抜群の安定感が光っている。前カードのロッテ戦では3戦目こそ守護神マルティネスが安田にソロを被弾し1点を失ったものの、救援陣が直近4試合で許した失点はこの1点のみ。先発陣がゲームメークを果たし、盤石な救援陣がリードを守り切って勝利を決める必勝パターンが確立されつつある。
前出のマルティネスはここまで23試合に登板し防御率2・01、リーグトップの18セーブを記録。セットアッパーの大勢も24試合で防御率1・54、17ホールドをマークすれば、救援エース・田中瑛も25試合で防御率0・42、大勢と並んでセ3位タイの17ホールドをマーク。そのほかにも中川、船迫、高梨と強力なリリーバーがそろい、球界屈指のブルペン陣を形成している。
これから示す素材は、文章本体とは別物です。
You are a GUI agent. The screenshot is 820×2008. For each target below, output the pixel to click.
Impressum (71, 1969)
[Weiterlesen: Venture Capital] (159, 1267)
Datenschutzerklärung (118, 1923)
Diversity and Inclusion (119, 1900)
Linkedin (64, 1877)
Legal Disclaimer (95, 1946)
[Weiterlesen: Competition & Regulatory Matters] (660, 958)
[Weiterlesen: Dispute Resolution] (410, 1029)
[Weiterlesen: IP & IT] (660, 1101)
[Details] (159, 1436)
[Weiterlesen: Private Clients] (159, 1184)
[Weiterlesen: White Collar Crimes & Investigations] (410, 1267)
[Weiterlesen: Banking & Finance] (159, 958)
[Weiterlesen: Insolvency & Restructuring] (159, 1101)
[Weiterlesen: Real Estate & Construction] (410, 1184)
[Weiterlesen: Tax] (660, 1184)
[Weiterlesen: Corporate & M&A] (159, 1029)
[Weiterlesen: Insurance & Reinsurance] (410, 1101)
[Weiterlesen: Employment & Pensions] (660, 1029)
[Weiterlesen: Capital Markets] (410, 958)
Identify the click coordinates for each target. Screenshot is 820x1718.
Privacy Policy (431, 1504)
ベテランの高梨、中川らを除いて20代の投手が大半を占める若手中心の救援陣ということもあり、日々活気に満ちあふれている様子。田中瑛も「若い選手も多いので、とにかく明るくて雰囲気はいいと思いますね」と評している。その要因の一つには、選手同士の「モノマネ大会」があるようだ。
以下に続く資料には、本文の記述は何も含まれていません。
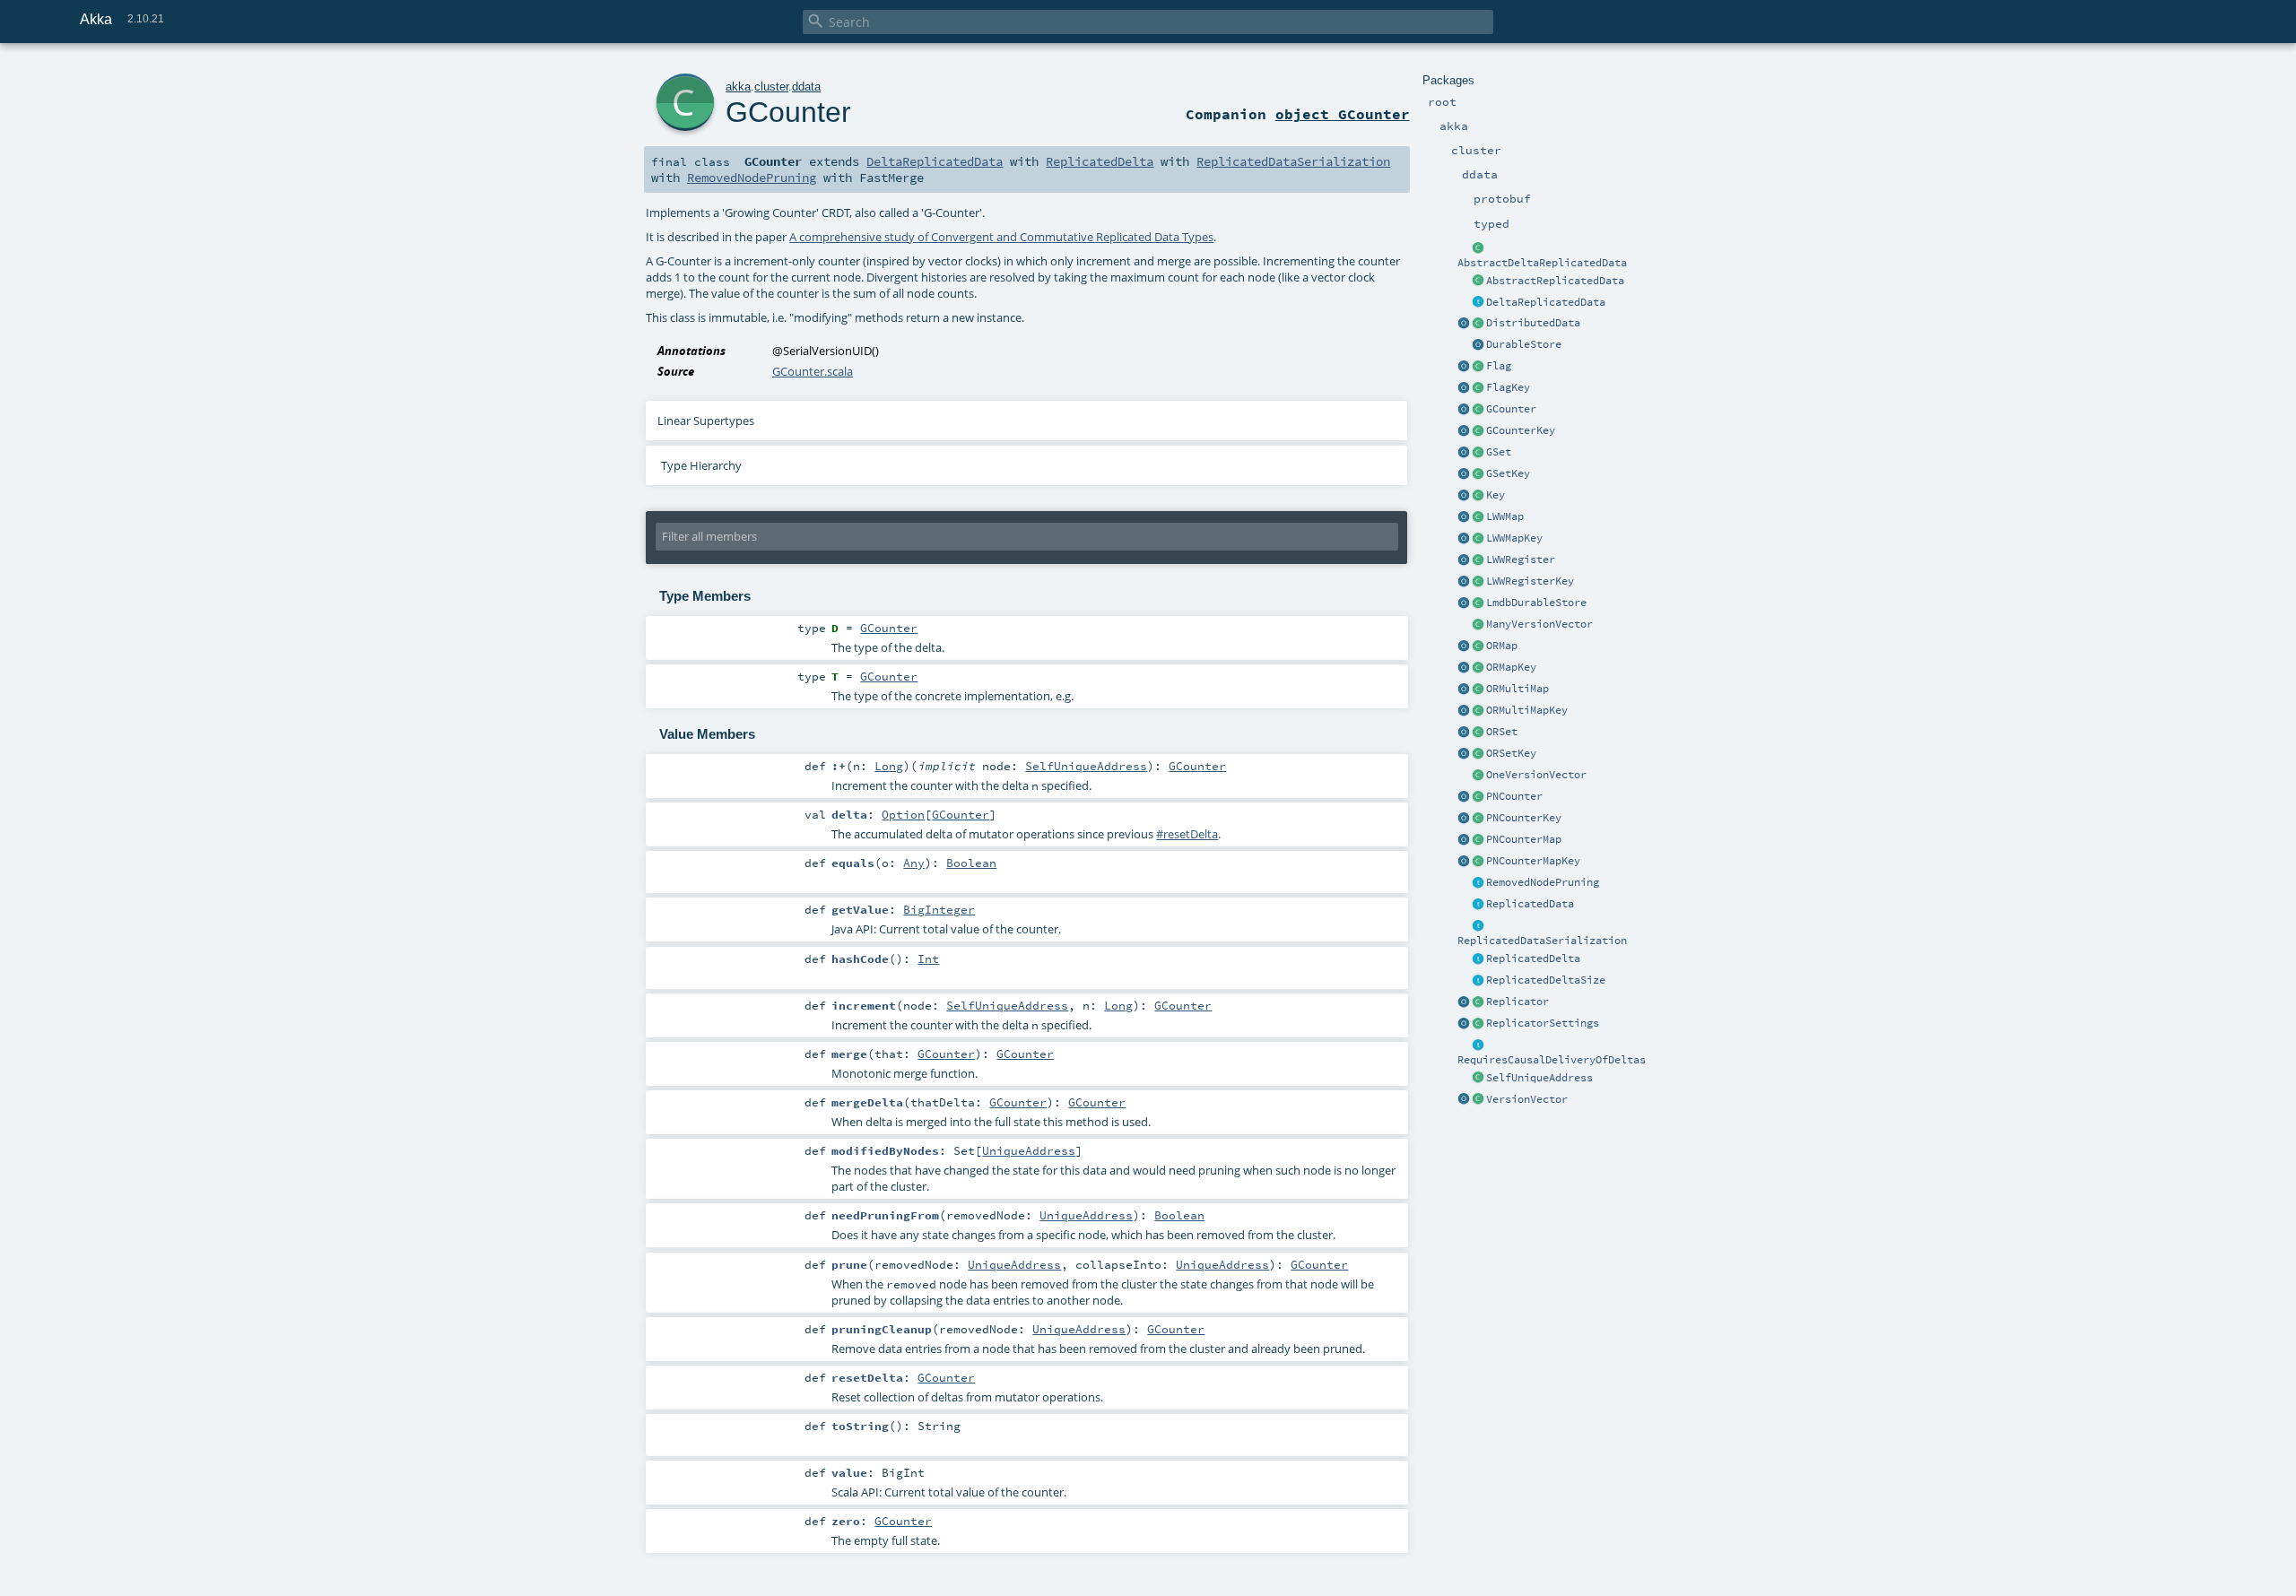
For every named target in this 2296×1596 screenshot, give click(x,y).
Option (903, 814)
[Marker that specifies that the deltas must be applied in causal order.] (1478, 1045)
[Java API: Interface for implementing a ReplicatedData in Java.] (1478, 281)
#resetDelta (1187, 834)
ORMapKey (1511, 667)
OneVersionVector (1536, 774)
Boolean (971, 862)
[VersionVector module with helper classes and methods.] (1464, 1100)
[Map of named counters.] (1478, 840)
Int (928, 958)
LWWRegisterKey (1530, 581)
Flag (1498, 366)
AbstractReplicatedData (1555, 280)
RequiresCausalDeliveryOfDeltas (1551, 1060)
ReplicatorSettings (1542, 1023)
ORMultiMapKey (1527, 710)
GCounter (1511, 409)
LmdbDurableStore (1536, 602)
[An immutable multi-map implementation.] (1478, 689)
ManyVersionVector (1539, 624)
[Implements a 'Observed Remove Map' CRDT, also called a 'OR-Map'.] (1478, 646)
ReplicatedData (1530, 904)
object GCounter (1342, 114)
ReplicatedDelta (1533, 958)
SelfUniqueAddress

それは日本ハム戦が行われたエスコンフィールドでの練習中の出来事。前夜の試合で登板し火消しに成功した田中瑛は独特なポーズで喜びを爆発させていたが、その様子をマルティネスが〝完コピ〟してモノマネを披露。続けて大勢も同様にまねてイジり、一同が爆笑する和やかなワンシーンがあった。
イジられ役となった田中瑛は「マルティネスがしょっちゅう誰かのモノマネをしてイジってるんです(笑い)。それに続いて自分たちもモノマネしたりして…日常茶飯事ですよ」と舞台裏を告白。イタズラ好きな守護神を起点にした即席モノマネ大会が、つかの間の休息となっているようだ。
日々、緊迫した場面で淡々と仕事をこなす仕事人たちだが、ゲーム前はまた別の話。穏やかな時間を過ごしながらガス抜きをすることで、チームの結束とパフォーマンスの向上につながっているようだ。